= Bulletin "V" =

Soviet samizdat periodical (1980–1983)

Bulletin "V" (Бюллетень В) was a Samizdat human rights publication produced in Russian and circulated in the Soviet Union in 1980–1983. Samizdat was a form of dissident activity across the socialist Eastern Bloc in which individuals reproduced censored and underground makeshift publications, often by hand, passing the documents from reader to reader. This grassroots approach to evading official Soviet censorship was dangerous, as people caught with censored materials were frequently subject to harsh punishments.

== Production ==
“V" stands for the first letter of the Russian word "vesti" (“news"). The bulletin was a typewritten publication produced in limited 'runs' of copies. In 3 years, 105 issues were produced in total. The authors of Bulletin "V" intended to provide information on the human rights situation in the USSR for further reference and dissemination by other human rights publications and groups, such as "Chronicle of Current Events" (circulated in 1968–1983) and the Moscow Helsinki Group in the Soviet Union and the "News from the USSR" (circulated in 1978–1991) in Munich.
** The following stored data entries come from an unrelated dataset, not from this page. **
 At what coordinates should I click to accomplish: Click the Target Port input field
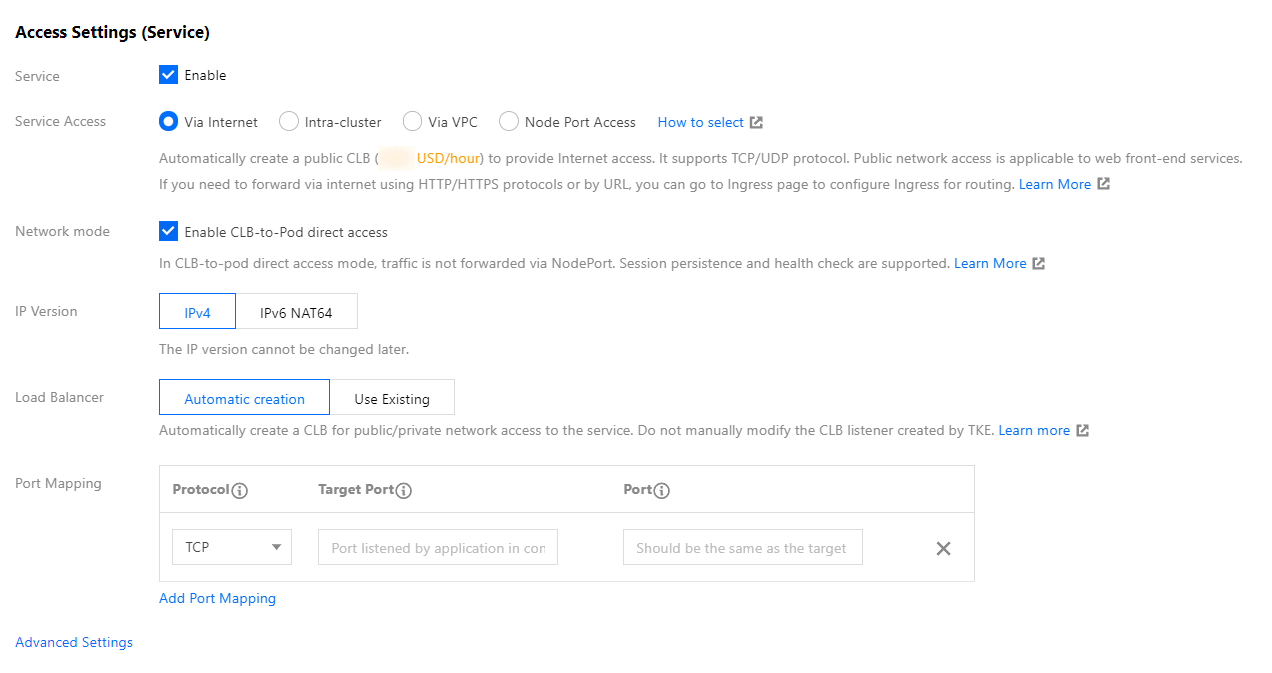click(x=438, y=548)
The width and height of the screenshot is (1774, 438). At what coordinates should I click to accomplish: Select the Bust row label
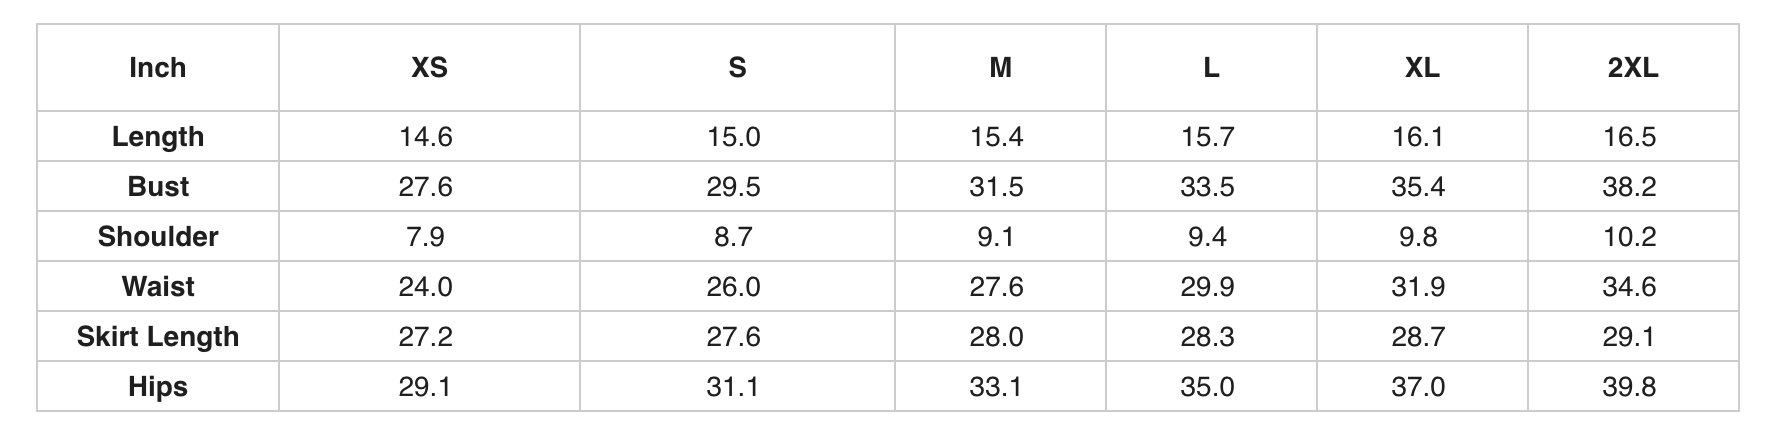pyautogui.click(x=158, y=187)
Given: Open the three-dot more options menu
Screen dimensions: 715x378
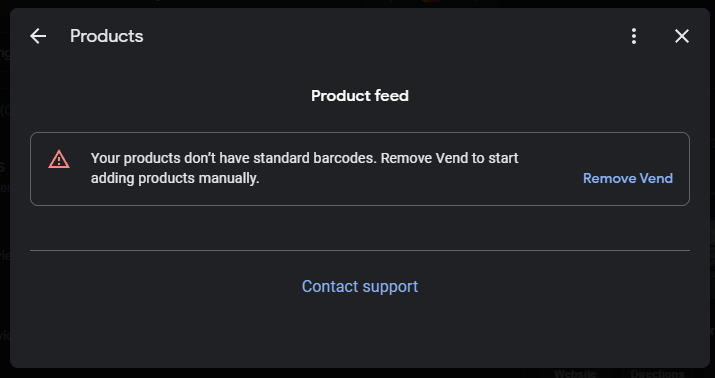Looking at the screenshot, I should (634, 36).
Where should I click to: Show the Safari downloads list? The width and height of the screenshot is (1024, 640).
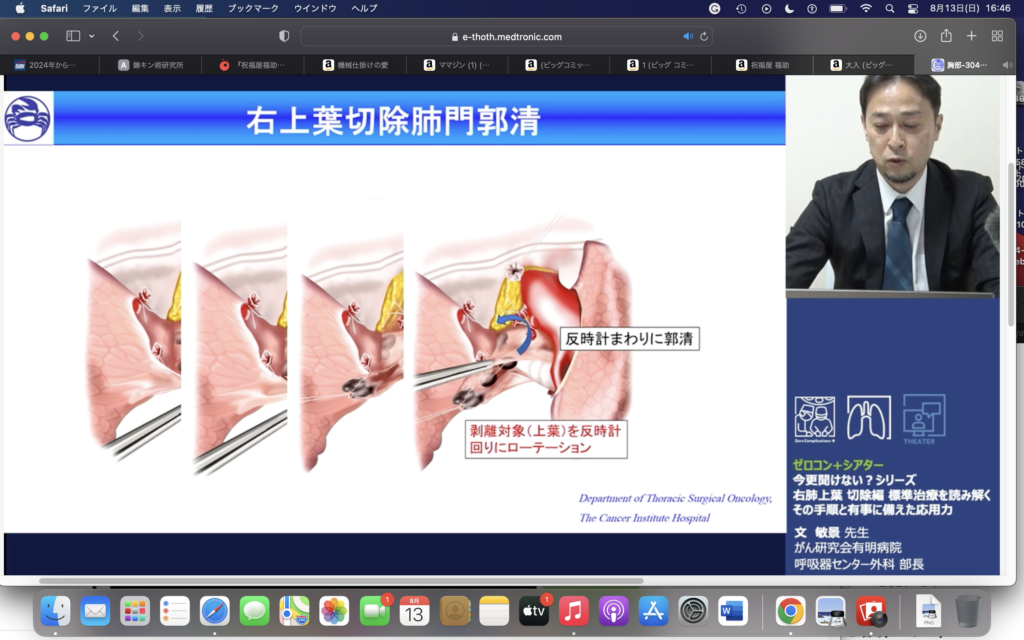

Bulletin “V" recorded human right abuses in the Soviet Union, provided information on recent trials and on the condition of political prisoners in the places of confinement. It also reported on new developments in the human rights movement in the Soviet Union. Bulletin "V' today provides a valuable source for those working on documenting the history of the human rights movement in the Soviet Union.

Since the spring of 1984, another the Bulletin editions, entitled "+" started to circulate, with the issues numbered "+1", "+2", etc. The "+" bulletin was a continuation of the Bulletin "V", but contained solely primary and "raw' information. It circulated until the summer of 1986.

An almost complete set of Bulletin “V" is available in the holdings of the Vera and Donald Blinken Open Society Archives, as part of the Radio Free Europe/Radio Liberty (RFE/RL) Samizdat Archives. The issues of bulletin “V" obtained by the RFE/RL were partly smuggled to RFE/RL from the Soviet Union (no. 101, 103, 106 and the issues of 1983), and partly were donated by Vladimir Tol’ts, who worked for the Russian service at the radio. When distributed to RFE/RL, Bulletin “V" was not reproduced as a whole, though many documents from the bulletin were included in the widely circulated bulletin “Materialy Samzidata" of 1971–1991.